IBM’s processors are projected to mature beyond the infrastructure of IBM Quantum System One as the company continues to scale its processors. As a result, IBM is thrilled to reveal IBM Quantum System Two, a vision for the future of quantum computing platforms. The IBM Quantum System Two is compatible with IBM’s upcoming 433-qubit and 1,121-qubit processors.
“IBM Quantum System Two offers a glimpse into the future quantum computing datacenter, where modularity and flexibility of system infrastructure will be key towards continued scaling,” said Dr. Jay Gambetta, IBM Fellow and VP of Quantum Computing. “System Two draws on IBM’s long heritage in both quantum and classical computing, bringing in new innovations at every level of the technology stack.”
The principle of modularity is at the heart of IBM Quantum System Two.

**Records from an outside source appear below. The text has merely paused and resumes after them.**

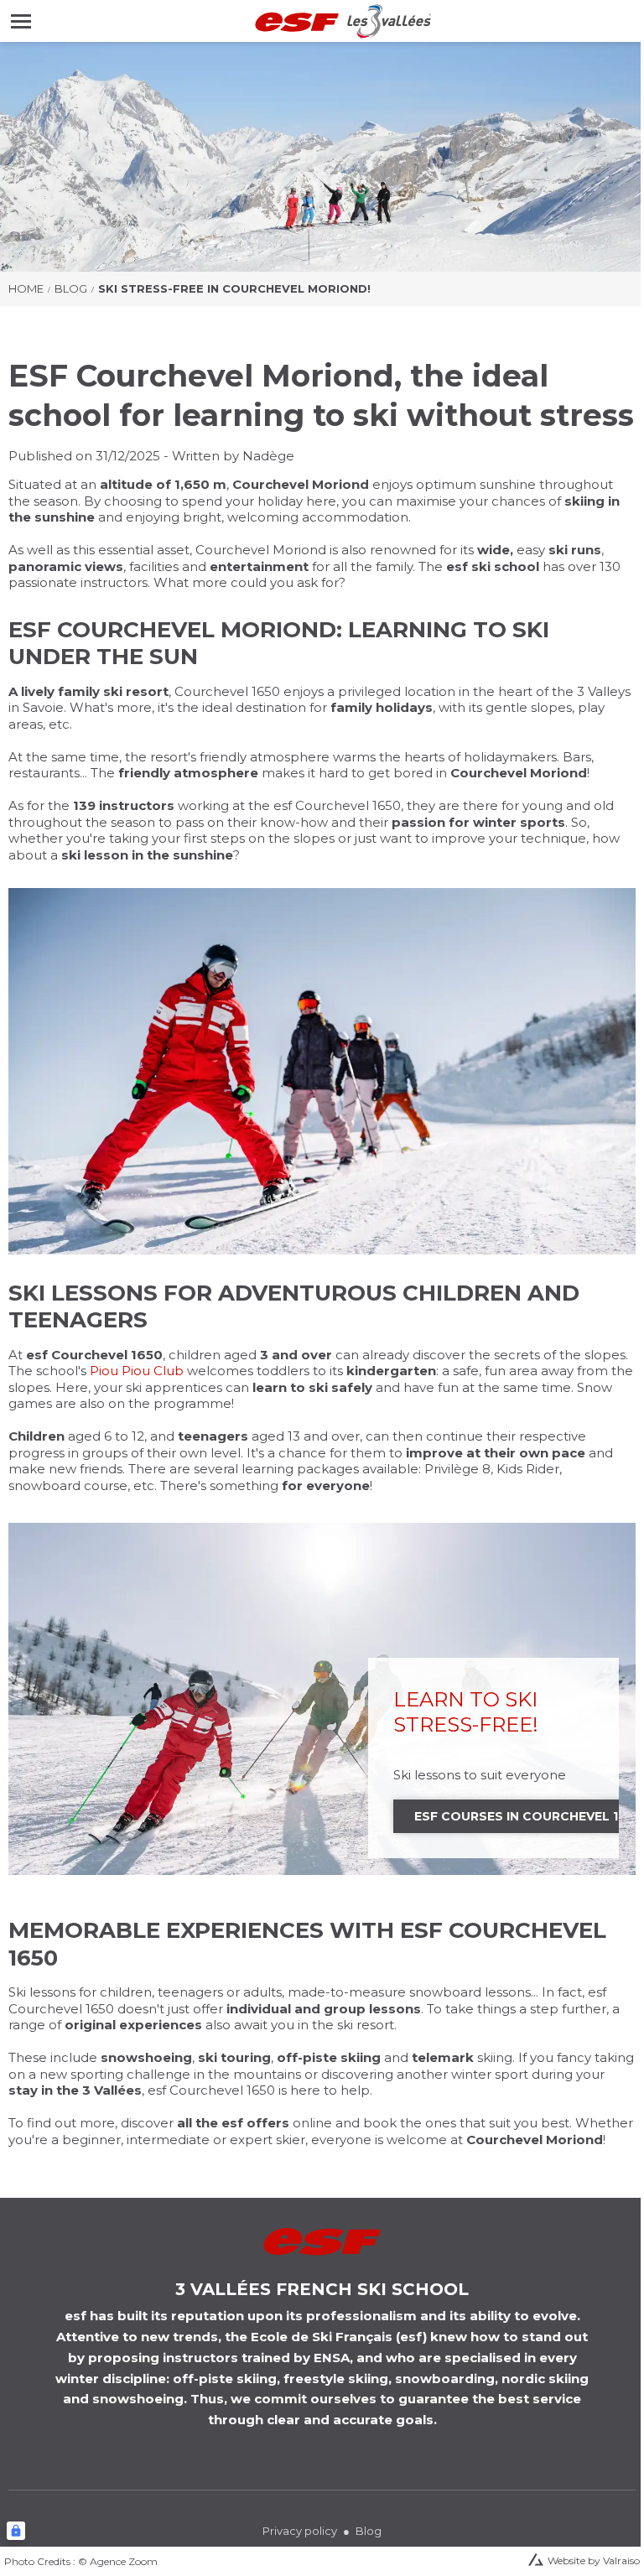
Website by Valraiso (594, 2560)
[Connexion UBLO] (16, 2530)
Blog (71, 288)
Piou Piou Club (137, 1371)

As IBM advances its hardware roadmap and develops processors with higher qubit counts, it is critical that the control hardware has the flexibility and resources to scale. Control electronics, which allow users to manipulate the qubits, and cryogenic cooling, which keeps the qubits at a low enough temperature for their quantum features to manifest, are two of these resources.
The architecture of IBM Quantum System Two will include a new generation of scalable qubit control circuits, as well as higher-density cryogenic components and cabling. Furthermore, IBM Quantum System Two introduces a new cryogenic platform, developed in collaboration with Bluefors, that features a novel, innovative structural design that maximizes space for the support hardware required by larger processors while allowing engineers easy access to and service the hardware.
Furthermore, the new design opens up the prospect of providing a wider shared cryogenic work-space, potentially allowing numerous quantum processors to be linked. In 2023, the prototype IBM Quantum System Two is projected to be operational.